» **Source material**:
»»
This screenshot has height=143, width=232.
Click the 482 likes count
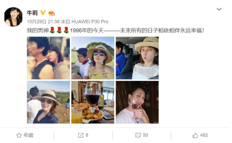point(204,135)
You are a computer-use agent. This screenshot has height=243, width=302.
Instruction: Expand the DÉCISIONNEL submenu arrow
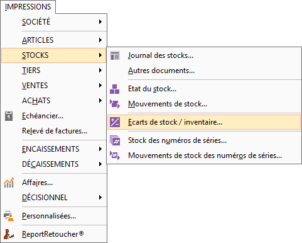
««
»»
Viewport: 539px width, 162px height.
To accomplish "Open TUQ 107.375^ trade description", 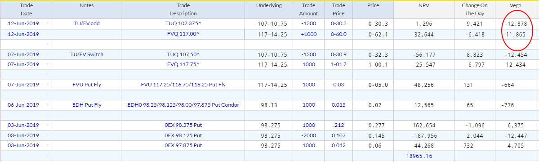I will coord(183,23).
««
» **Your goal**:
Your task is to copy only the lines above starting at the one containing "Click the 482 likes count" and ending at the one containing "Instruction: Expand the". Copy them exactly, both ends included, and omit the pictures.

» **Response area**:
Click the 482 likes count
point(204,135)
You are a computer-use agent. This screenshot has height=243, width=302.
Instruction: Expand the DÉCISIONNEL submenu arrow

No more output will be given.